“Non voglio fare alcuna polemica, tuttavia quel progetto di riconversione dell’Ospedale in Fiera è mio e vorrei che fosse preso in considerazione, perché potrebbe aiutare veramente. L’ho presentato il 6 maggio scorso ai vertici del Policlinico e quindi all’assessore regionale al Welfare, Giulio Gallera, e da allora sto aspettando una risposta”. A parlare a ilfattoquotidiano.it, con più amarezza che rabbia, è il dottor Giuseppe Torgano, responsabile dell’Unità operativa semplice, area critica e Obu, del pronto soccorso del Policlinico di Milano.

Un’amarezza dettata dalla frustrazione umana e professionale di chi ha affrontato in trincea lo tsunami del Covid-19 e si è trovato a dover “scegliere chi far vivere e chi morire. Quando ho saputo della struttura in Fiera, ho tirato un sospiro di sollievo”, continua, “perché non avrei più dovuto scegliere tra intubare un 50enne o un 60enne”. Ed è stato proprio il dramma di chi ha assistito “a tutta quella valanga di morti, che mi faceva tornare a casa in lacrime la notte”, ad aver spinto l’esperto di medicina d’urgenza a prendere carta e penna e a buttare giù un progetto in grado di trasformare il progetto di Bertolaso – quello costato oltre 21 milioni di euro (ma il conto potrebbe essere ben più salato) e che ha curato una manciata di pazienti, oggi in disuso – in una possibile risorsa.

La ratio del piano è che la struttura del Portello potrebbe diventare il fulcro delle cure per tutti i pazienti Covid, indipendentemente dal loro livello di gravità. Dovrebbe così accogliere non solo quanti necessitano di terapie intensive e sub intensive – com’era nei piani originari di Bertolaso –, ma essere l’hub dove concentrare anche quanti stanno uscendo dal percorso di cura e che ancora oggi intasano gli ospedali. Senza parlare poi di quanti arrivano nei vari pronto soccorso e devono attendere i tamponi gomito a gomito con gli altri pazienti, sulle barelle nelle astanterie o nei corridoi. Anche per 36 ore.

“L’unica cosa chiara che abbiamo imparato su questa epidemia è che ci deve essere una netta separazione negli ospedali tra i pazienti ‘sporchi’, cioè i positivi, e gli altri. Solo così si può affrontare l’emergenza, senza trascurare l’ordinaria amministrazione di un ospedale. Che poi parliamo di pazienti oncologici, cronici, ecc…, cioè di tutte quelle persone che da febbraio non hanno potuto ricevere alcuna cura e che ora attendono il ritorno della ‘normalità’ nelle corsie”, spiega Torgano.

Così, oltre un mese fa, il medico si attiva: “Il 6 maggio mando una prima proposta alla Direzione strategica del Policlinico; poi, su loro consiglio, faccio un sopralluogo alla struttura in Fiera; quindi riscrivo il progetto e lo rimando alla Direzione strategica e poi il silenzio”.

Torgano proponeva inoltre di attivare un circolo virtuoso di assistenza che cooptasse anche i medici di medicina generale del territorio: “In questo modo potrebbero fare pratica e poi, una volta dimessi i pazienti, avrebbero l’esperienza e le competenze per poterli seguire a casa loro”.

Insomma, l’uovo di Colombo, in grado anche di togliere le castagne dal fuoco a Fontana. Peccato però che nessuno abbia mai degnato Tergano di una risposta. “L’assessore Gallera”, avvicinato grazie anche all’intervento del consigliere di opposizione di + Europa, Michele Usuelli, “si è prima detto interessato, ma poi è sparito.

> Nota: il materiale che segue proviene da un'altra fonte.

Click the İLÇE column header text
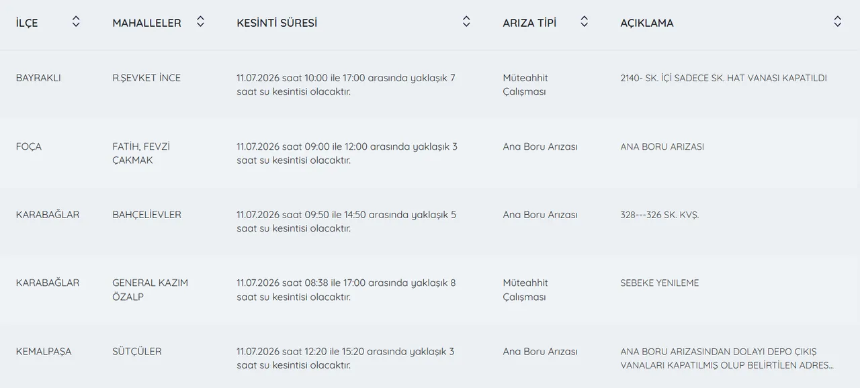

Non mi ha mai fatto sapere nulla, nemmeno un ‘non ci interessa grazie'”. Solo silenzio, fino a mercoledì 10 giugno, quando proprio Gallera, intervistato dal Tg3 regionale della Lombardia, annuncia fresco come una rosa che i suoi uffici hanno allo studio un piano per il “riutilizzo della Fiera”. Un annuncio molto vago e impreciso – come molti dell’assessore -, che però è sembrato un chiaro riferimento al piano di Torgano. Forse l’assessore ha letto la proposta e magari gli è piaciuta. Forse, perché al momento non si sa niente di più.